No hubo sorpresas en la forma como el Presidente trató el tema de las mujeres. Salgado será candidato. He leído columnas que lamentan su falta de receptividad a esa agenda. ¿En dónde encontraron algún indicio de que era empático con esos temas? El mandatario tiene una formación política que cuajó en los años 80. Su lengua materna es el nacionalismo revolucionario, no la democracia del siglo XXI. Sigue convencido de que el país se desvió entonces del correcto camino. Su andamiaje conceptual y teórico tiene que ver con ese referente. La defensa de las paraestatales, los equilibrios macroeconómicos, “Sembrando vida”, todo recuerda a la galaxia ideológica de la que el Presidente es tributario. No es en modo alguno irrespetuoso —como lo demostramos Aníbal Gutiérrez y un servidor en el libro El Presidente (Grijalbo 2020)— decir que completó su formación y a partir de ese momento dejó de leer novedades. Entró en una carrera política exitosa y aprendió que en política no se piensa, se afirma; fortificó su tenacidad al enfrentar a un régimen avasallador y sin escrúpulos. Se acostumbró a que en aquella selva de inequidad no se podía perder un debate, por tanto, había que esgrimir 4 o 5 ideas que funcionaran en todas las circunstancias. Cuando se tiene la razón histórica se le deben ganar todos los debates al adversario. Él lo hizo de manera brillante.

Al jefe del Ejecutivo le son, por lo tanto, ajenos los debates de los años 90 en adelante. No es gratuito que hable de los conservadores con el mismo asco con el que se hablaba en los 80 “de la derecha” para legitimar incluso el fraude patriótico. Eran el anti México, los traidores irredentos. Se usó, hasta la náusea, la figura de Miramón y Mejía; se desgastó el latiguillo de los polkos, incluso se denostaba (entonces) con el término cristero. Ahora que el Presidente pronuncia sus salmos, son muchos más cautos en meterse con la religión. El resto es lo mismo; el valor del pluralismo (concebir la variedad como riqueza) es sáncrito para él. Los derechos humanos le resultan ajenos. El derecho a la información y su garantía le son repelentes. La sociedad civil, artífice del colapso del comunismo, le parece una combinación de intereses empresariales y grandes dosis de impostura. Él habla del pueblo. Refleja muy bien aquel universo ideológico. El medio ambiente y las mujeres los ve con condescendencia, reconociéndolos, pero no como prioridad. Por eso muestra impaciencia. Habla del humanismo como principio englobador con la fuerza omnidireccional que se usaba el marxismo.

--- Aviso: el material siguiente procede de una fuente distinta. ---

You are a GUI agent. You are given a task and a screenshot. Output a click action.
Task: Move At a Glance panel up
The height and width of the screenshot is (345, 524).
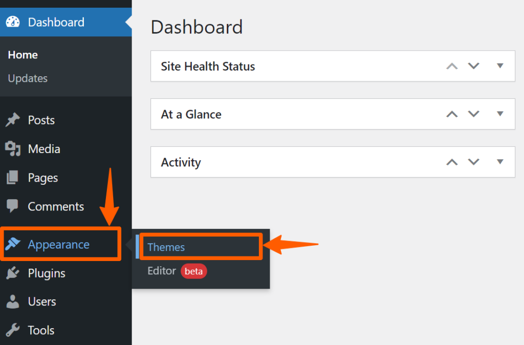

Dos elementos, sin embargo, se están saliendo de su control. El primero es una sociedad civil global que mueve a los más jóvenes a ser cada vez más irreverentes con los éxitos de los abuelos. En España, los indignados decidieron devaluar, hasta extremos incomprensibles, el consenso constitucional del 76. Barbados, con coletas y con un estilo cada vez más arrogante, ocuparon su espacio para romper la imagen de la España exitosa. Lo mismo ocurrió en Chile: los más jóvenes pusieron en tela de juicio el éxito de la generación anterior. Da un poco de penita que la izquierda mexicana, hoy gobierno, celebrara la indignación española y la creación de Podemos y por supuesto la crisis del modelo neoliberal chileno, y ahora se vea descolocada con la indignación vernácula. Pero lo que más desconcierta al mandatario es haber perdido la plaza. Él, que había sido el amo del Zócalo, lo tuvo que fortificar porque pasó de ser el lugar para organizar sus mítines y las kermés de la Pacha mama a ser un espacio de indignación contra el gobierno. El Zócalo, en esencia, no ha cambiado, es su circunstancia al empeñarse en no oir. El atleta de la protesta social hoy la sintió en su residencia. Así son las democracias: quieren resultados. Se indignan. Algún día Antonio Villaraigosa me dijo: los populistas pierden cuando una causa diferente a la suya gana las calles. El Zócalo hoy tiene cara de mujer.